* Saved data entries:
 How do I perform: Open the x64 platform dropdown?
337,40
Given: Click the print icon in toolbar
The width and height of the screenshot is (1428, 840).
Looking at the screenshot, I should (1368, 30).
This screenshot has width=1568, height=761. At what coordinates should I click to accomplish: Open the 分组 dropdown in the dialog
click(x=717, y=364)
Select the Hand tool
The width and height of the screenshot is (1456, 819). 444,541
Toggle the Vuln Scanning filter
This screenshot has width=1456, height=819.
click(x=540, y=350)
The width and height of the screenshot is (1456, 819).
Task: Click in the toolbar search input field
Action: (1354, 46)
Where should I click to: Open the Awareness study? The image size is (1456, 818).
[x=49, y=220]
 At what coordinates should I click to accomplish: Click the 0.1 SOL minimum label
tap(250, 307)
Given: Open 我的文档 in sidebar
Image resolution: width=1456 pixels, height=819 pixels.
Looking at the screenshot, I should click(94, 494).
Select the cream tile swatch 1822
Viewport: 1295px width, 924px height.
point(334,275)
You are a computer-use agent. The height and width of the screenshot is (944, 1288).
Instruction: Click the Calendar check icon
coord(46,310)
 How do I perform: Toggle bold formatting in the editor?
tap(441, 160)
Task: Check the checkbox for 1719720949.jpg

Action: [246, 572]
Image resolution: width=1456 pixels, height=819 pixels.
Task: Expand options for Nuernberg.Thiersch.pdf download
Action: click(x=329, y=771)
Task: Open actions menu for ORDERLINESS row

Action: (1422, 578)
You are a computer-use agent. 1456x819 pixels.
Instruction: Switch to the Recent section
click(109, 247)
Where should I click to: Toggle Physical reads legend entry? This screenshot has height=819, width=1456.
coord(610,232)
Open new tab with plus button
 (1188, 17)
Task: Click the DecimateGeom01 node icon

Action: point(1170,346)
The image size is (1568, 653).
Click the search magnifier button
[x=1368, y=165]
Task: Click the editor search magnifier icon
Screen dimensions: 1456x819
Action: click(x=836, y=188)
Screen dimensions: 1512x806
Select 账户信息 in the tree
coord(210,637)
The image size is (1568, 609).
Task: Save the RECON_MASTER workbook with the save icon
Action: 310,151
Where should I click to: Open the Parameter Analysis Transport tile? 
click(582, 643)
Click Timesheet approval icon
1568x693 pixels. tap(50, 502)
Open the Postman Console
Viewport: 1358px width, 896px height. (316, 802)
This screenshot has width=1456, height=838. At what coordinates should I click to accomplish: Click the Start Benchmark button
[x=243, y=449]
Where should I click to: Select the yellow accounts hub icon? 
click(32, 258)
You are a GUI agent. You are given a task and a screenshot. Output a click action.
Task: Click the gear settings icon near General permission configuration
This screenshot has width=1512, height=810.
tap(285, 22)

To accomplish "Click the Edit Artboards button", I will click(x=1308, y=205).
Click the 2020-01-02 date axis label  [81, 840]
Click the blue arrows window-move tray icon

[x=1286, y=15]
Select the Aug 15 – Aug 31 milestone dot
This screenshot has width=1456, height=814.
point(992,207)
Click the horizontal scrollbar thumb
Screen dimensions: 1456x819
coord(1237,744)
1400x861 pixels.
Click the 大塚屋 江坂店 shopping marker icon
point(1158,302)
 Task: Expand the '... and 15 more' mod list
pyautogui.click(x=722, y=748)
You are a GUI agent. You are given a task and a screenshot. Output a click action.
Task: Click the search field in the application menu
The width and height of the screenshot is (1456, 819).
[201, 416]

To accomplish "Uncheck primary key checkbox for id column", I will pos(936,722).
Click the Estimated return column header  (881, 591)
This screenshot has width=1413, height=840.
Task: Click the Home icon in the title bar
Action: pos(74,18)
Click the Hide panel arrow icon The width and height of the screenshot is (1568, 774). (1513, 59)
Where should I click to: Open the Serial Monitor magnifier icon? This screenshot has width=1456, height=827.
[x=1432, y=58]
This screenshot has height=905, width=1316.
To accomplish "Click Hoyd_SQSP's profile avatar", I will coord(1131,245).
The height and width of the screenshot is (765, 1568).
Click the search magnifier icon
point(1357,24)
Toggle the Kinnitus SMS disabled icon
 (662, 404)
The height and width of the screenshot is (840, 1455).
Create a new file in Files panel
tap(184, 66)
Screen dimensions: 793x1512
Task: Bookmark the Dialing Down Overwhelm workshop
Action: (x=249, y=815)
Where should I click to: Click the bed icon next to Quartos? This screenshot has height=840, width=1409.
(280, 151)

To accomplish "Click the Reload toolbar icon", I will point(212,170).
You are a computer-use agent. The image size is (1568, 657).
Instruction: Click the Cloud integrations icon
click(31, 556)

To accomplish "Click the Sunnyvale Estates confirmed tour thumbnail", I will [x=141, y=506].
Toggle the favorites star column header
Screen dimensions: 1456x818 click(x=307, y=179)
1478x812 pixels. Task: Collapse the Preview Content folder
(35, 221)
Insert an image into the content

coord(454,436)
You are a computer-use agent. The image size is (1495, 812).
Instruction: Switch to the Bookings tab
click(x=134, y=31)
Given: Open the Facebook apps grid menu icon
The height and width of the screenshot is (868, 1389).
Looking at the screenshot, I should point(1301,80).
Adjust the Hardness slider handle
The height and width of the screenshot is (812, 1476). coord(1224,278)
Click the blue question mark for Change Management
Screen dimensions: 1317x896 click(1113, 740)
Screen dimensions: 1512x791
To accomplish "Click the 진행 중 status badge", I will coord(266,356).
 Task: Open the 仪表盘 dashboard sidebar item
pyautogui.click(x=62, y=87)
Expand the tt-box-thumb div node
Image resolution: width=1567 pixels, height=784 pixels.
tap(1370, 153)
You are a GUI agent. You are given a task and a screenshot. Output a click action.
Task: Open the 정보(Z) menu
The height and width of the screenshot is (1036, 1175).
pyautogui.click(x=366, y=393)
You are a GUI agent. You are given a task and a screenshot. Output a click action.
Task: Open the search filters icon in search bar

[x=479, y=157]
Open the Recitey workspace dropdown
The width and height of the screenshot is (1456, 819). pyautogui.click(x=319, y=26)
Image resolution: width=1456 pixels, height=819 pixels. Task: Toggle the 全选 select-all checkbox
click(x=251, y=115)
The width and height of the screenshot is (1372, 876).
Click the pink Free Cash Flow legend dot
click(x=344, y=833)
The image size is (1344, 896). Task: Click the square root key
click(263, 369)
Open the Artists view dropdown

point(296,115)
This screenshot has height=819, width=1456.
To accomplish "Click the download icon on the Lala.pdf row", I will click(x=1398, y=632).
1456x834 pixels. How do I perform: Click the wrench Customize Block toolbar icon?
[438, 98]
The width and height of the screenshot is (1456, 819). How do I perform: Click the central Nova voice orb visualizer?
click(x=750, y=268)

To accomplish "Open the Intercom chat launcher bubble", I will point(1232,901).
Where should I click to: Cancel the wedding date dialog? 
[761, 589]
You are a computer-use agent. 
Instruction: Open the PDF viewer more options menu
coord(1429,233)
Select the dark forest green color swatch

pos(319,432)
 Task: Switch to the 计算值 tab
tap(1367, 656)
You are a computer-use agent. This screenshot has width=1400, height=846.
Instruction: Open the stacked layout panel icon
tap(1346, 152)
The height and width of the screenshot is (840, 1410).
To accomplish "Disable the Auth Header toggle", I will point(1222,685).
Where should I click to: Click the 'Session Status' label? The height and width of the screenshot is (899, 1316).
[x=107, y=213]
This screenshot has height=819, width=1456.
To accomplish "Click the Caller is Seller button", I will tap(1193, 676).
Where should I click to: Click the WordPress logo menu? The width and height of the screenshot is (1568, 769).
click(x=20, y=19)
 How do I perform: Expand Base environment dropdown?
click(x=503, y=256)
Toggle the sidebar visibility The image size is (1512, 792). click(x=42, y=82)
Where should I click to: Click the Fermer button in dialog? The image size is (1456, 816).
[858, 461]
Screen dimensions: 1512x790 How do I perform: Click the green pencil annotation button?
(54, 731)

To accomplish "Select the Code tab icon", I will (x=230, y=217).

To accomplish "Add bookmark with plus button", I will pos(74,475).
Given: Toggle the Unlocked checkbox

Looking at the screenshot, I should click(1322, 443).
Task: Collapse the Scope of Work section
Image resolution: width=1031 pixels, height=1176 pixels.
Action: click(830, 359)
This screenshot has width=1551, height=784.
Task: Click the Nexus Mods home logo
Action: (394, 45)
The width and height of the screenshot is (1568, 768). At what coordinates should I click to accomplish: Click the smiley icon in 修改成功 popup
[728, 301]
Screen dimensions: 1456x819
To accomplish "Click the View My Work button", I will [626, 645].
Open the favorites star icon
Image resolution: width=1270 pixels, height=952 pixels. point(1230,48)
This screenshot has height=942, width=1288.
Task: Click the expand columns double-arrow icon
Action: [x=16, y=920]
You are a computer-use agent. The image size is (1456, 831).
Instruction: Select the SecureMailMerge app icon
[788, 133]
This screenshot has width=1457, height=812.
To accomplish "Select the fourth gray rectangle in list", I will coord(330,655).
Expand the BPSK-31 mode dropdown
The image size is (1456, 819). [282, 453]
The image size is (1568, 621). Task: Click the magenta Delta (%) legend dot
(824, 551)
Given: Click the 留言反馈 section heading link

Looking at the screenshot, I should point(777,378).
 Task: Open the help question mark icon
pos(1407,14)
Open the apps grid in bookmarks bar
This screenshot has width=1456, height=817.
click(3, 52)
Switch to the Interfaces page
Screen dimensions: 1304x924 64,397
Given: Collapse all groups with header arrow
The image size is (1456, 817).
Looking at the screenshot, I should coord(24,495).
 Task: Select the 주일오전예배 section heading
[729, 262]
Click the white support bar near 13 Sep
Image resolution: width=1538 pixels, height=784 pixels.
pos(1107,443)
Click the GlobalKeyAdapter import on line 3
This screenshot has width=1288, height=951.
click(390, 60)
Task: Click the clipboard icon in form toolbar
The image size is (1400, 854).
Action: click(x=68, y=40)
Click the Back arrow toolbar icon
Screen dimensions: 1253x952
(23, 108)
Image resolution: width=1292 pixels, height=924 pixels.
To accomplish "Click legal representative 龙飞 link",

* Task item:
Which lines should be output? Exactly those from the first line of the data through the line containing "Toggle the Vuln Scanning filter", inclusive.

* Written response:
 How do I perform: Open the x64 platform dropdown?
337,40
Given: Click the print icon in toolbar
The width and height of the screenshot is (1428, 840).
Looking at the screenshot, I should (1368, 30).
This screenshot has width=1568, height=761. At what coordinates should I click to accomplish: Open the 分组 dropdown in the dialog
click(x=717, y=364)
Select the Hand tool
The width and height of the screenshot is (1456, 819). 444,541
Toggle the Vuln Scanning filter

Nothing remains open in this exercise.